Task prompt = Make an exact copy of the records below. Include every line.

Data excerpts =
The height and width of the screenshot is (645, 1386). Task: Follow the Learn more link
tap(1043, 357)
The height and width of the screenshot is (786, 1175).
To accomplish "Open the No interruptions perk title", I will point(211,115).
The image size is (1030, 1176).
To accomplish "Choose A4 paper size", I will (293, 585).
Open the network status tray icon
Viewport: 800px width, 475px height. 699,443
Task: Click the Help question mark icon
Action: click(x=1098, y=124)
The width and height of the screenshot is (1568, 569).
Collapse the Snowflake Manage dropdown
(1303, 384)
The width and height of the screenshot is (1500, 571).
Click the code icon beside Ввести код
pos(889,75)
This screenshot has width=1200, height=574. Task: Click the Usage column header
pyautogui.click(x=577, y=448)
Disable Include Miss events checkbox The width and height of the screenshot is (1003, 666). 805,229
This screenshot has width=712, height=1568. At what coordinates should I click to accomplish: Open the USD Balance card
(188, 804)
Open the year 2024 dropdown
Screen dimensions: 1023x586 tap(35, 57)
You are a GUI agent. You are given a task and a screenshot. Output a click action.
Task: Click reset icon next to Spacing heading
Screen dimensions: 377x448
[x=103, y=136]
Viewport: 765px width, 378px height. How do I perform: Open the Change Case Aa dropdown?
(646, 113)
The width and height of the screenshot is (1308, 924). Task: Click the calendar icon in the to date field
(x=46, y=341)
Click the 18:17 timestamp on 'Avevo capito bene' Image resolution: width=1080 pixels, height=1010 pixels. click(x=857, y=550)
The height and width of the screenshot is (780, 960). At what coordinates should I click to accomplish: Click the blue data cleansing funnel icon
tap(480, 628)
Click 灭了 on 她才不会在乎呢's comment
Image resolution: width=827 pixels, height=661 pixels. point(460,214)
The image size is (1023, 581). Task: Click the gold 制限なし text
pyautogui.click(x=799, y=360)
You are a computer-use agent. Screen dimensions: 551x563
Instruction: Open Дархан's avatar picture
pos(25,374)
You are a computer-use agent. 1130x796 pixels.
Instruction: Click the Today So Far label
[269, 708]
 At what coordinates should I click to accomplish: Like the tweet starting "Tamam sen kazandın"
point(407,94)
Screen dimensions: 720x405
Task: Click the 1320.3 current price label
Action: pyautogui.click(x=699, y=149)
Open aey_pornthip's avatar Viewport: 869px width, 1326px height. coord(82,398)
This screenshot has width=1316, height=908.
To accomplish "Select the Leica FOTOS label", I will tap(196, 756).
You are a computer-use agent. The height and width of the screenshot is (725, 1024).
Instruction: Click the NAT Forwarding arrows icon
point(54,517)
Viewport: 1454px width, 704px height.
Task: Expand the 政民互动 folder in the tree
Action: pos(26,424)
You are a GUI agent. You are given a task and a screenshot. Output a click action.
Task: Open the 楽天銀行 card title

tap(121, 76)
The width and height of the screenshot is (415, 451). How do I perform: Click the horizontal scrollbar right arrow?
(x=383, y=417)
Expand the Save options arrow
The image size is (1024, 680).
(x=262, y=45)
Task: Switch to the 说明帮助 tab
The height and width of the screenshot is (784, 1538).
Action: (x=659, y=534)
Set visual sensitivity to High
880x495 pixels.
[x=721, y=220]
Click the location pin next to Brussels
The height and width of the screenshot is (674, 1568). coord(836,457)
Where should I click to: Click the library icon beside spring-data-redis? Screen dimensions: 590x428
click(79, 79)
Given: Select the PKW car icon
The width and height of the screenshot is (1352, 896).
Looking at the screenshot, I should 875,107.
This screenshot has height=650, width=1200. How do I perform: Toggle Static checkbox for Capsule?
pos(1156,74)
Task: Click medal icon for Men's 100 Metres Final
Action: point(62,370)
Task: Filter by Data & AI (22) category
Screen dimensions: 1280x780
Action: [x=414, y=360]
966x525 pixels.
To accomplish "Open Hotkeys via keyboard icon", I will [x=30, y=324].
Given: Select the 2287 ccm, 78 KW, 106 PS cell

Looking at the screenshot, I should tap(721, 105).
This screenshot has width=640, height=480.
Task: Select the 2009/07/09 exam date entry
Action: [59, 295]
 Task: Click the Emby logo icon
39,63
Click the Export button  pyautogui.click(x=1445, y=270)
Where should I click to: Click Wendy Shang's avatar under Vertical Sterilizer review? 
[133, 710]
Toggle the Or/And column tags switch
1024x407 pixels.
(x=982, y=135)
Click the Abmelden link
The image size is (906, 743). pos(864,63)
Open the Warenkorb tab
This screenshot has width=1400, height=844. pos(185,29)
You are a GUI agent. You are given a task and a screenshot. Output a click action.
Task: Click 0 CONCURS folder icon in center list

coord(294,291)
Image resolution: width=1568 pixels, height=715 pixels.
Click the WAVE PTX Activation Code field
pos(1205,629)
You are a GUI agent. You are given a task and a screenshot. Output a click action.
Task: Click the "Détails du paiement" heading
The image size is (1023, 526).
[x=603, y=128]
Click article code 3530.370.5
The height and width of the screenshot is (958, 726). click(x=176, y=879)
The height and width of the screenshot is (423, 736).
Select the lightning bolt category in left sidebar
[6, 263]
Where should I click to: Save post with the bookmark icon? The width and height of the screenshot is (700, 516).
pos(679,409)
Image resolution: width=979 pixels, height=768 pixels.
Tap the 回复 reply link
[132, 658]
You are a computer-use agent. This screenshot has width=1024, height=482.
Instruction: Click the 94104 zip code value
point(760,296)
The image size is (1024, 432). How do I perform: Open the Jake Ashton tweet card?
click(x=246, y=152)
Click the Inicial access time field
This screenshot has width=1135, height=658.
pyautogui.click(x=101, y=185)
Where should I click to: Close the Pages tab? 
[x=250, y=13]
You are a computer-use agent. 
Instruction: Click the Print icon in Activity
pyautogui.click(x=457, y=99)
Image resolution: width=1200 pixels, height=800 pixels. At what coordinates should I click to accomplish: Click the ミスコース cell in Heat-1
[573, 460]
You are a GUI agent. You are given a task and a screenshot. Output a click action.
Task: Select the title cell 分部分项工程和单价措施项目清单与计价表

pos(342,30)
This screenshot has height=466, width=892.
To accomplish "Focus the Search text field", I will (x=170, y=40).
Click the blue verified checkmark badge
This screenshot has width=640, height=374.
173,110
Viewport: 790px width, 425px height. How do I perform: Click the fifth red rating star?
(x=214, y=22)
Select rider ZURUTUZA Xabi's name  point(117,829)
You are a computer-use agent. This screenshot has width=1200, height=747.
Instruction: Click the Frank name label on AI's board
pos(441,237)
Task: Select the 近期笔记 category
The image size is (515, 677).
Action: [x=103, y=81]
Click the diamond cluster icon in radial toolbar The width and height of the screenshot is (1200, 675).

Output for this task =
The height and width of the screenshot is (645, 1386). Task: Follow the Learn more link
tap(1043, 357)
The height and width of the screenshot is (786, 1175).
To accomplish "Open the No interruptions perk title", I will point(211,115).
The image size is (1030, 1176).
To accomplish "Choose A4 paper size", I will (293, 585).
Open the network status tray icon
Viewport: 800px width, 475px height. 699,443
Task: Click the Help question mark icon
Action: click(x=1098, y=124)
The width and height of the screenshot is (1568, 569).
Collapse the Snowflake Manage dropdown
(1303, 384)
The width and height of the screenshot is (1500, 571).
Click the code icon beside Ввести код
pos(889,75)
This screenshot has width=1200, height=574. Task: Click the Usage column header
pyautogui.click(x=577, y=448)
Disable Include Miss events checkbox The width and height of the screenshot is (1003, 666). 805,229
This screenshot has width=712, height=1568. At what coordinates should I click to accomplish: Open the USD Balance card
(188, 804)
Open the year 2024 dropdown
Screen dimensions: 1023x586 tap(35, 57)
You are a GUI agent. You are given a task and a screenshot. Output a click action.
Task: Click reset icon next to Spacing heading
Screen dimensions: 377x448
[x=103, y=136]
Viewport: 765px width, 378px height. How do I perform: Open the Change Case Aa dropdown?
(646, 113)
The width and height of the screenshot is (1308, 924). Task: Click the calendar icon in the to date field
(x=46, y=341)
Click the 18:17 timestamp on 'Avevo capito bene' Image resolution: width=1080 pixels, height=1010 pixels. click(x=857, y=550)
The height and width of the screenshot is (780, 960). At what coordinates should I click to accomplish: Click the blue data cleansing funnel icon
tap(480, 628)
Click 灭了 on 她才不会在乎呢's comment
Image resolution: width=827 pixels, height=661 pixels. point(460,214)
The image size is (1023, 581). Task: Click the gold 制限なし text
pyautogui.click(x=799, y=360)
You are a computer-use agent. Screen dimensions: 551x563
Instruction: Open Дархан's avatar picture
pos(25,374)
You are a computer-use agent. 1130x796 pixels.
Instruction: Click the Today So Far label
[269, 708]
 At what coordinates should I click to accomplish: Like the tweet starting "Tamam sen kazandın"
point(407,94)
Screen dimensions: 720x405
Task: Click the 1320.3 current price label
Action: pyautogui.click(x=699, y=149)
Open aey_pornthip's avatar Viewport: 869px width, 1326px height. coord(82,398)
This screenshot has width=1316, height=908.
To accomplish "Select the Leica FOTOS label", I will tap(196, 756).
You are a computer-use agent. The height and width of the screenshot is (725, 1024).
Instruction: Click the NAT Forwarding arrows icon
point(54,517)
Viewport: 1454px width, 704px height.
Task: Expand the 政民互动 folder in the tree
Action: pos(26,424)
You are a GUI agent. You are given a task and a screenshot. Output a click action.
Task: Open the 楽天銀行 card title

tap(121, 76)
The width and height of the screenshot is (415, 451). How do I perform: Click the horizontal scrollbar right arrow?
(x=383, y=417)
Expand the Save options arrow
The image size is (1024, 680).
(x=262, y=45)
Task: Switch to the 说明帮助 tab
The height and width of the screenshot is (784, 1538).
Action: (x=659, y=534)
Set visual sensitivity to High
880x495 pixels.
[x=721, y=220]
Click the location pin next to Brussels
The height and width of the screenshot is (674, 1568). coord(836,457)
Where should I click to: Click the library icon beside spring-data-redis? Screen dimensions: 590x428
click(79, 79)
Given: Select the PKW car icon
The width and height of the screenshot is (1352, 896).
Looking at the screenshot, I should 875,107.
This screenshot has height=650, width=1200. How do I perform: Toggle Static checkbox for Capsule?
pos(1156,74)
Task: Click medal icon for Men's 100 Metres Final
Action: point(62,370)
Task: Filter by Data & AI (22) category
Screen dimensions: 1280x780
Action: [x=414, y=360]
966x525 pixels.
To accomplish "Open Hotkeys via keyboard icon", I will [x=30, y=324].
Given: Select the 2287 ccm, 78 KW, 106 PS cell

Looking at the screenshot, I should tap(721, 105).
This screenshot has width=640, height=480.
Task: Select the 2009/07/09 exam date entry
Action: [59, 295]
 Task: Click the Emby logo icon
39,63
Click the Export button  pyautogui.click(x=1445, y=270)
Where should I click to: Click Wendy Shang's avatar under Vertical Sterilizer review? 
[133, 710]
Toggle the Or/And column tags switch
1024x407 pixels.
(x=982, y=135)
Click the Abmelden link
The image size is (906, 743). pos(864,63)
Open the Warenkorb tab
This screenshot has width=1400, height=844. pos(185,29)
You are a GUI agent. You are given a task and a screenshot. Output a click action.
Task: Click 0 CONCURS folder icon in center list

coord(294,291)
Image resolution: width=1568 pixels, height=715 pixels.
Click the WAVE PTX Activation Code field
pos(1205,629)
You are a GUI agent. You are given a task and a screenshot. Output a click action.
Task: Click the "Détails du paiement" heading
The image size is (1023, 526).
[x=603, y=128]
Click article code 3530.370.5
The height and width of the screenshot is (958, 726). click(x=176, y=879)
The height and width of the screenshot is (423, 736).
Select the lightning bolt category in left sidebar
[6, 263]
Where should I click to: Save post with the bookmark icon? The width and height of the screenshot is (700, 516).
pos(679,409)
Image resolution: width=979 pixels, height=768 pixels.
Tap the 回复 reply link
[132, 658]
You are a computer-use agent. This screenshot has width=1024, height=482.
Instruction: Click the 94104 zip code value
point(760,296)
The image size is (1024, 432). How do I perform: Open the Jake Ashton tweet card?
click(x=246, y=152)
Click the Inicial access time field
This screenshot has width=1135, height=658.
pyautogui.click(x=101, y=185)
Where should I click to: Close the Pages tab? 
[x=250, y=13]
You are a computer-use agent. 
Instruction: Click the Print icon in Activity
pyautogui.click(x=457, y=99)
Image resolution: width=1200 pixels, height=800 pixels. At what coordinates should I click to accomplish: Click the ミスコース cell in Heat-1
[573, 460]
You are a GUI agent. You are given a task and a screenshot. Output a click action.
Task: Select the title cell 分部分项工程和单价措施项目清单与计价表

pos(342,30)
This screenshot has height=466, width=892.
To accomplish "Focus the Search text field", I will (x=170, y=40).
Click the blue verified checkmark badge
This screenshot has width=640, height=374.
173,110
Viewport: 790px width, 425px height. How do I perform: Click the fifth red rating star?
(x=214, y=22)
Select rider ZURUTUZA Xabi's name  point(117,829)
You are a computer-use agent. This screenshot has width=1200, height=747.
Instruction: Click the Frank name label on AI's board
pos(441,237)
Task: Select the 近期笔记 category
The image size is (515, 677).
Action: [x=103, y=81]
Click the diamond cluster icon in radial toolbar The width and height of the screenshot is (1200, 675).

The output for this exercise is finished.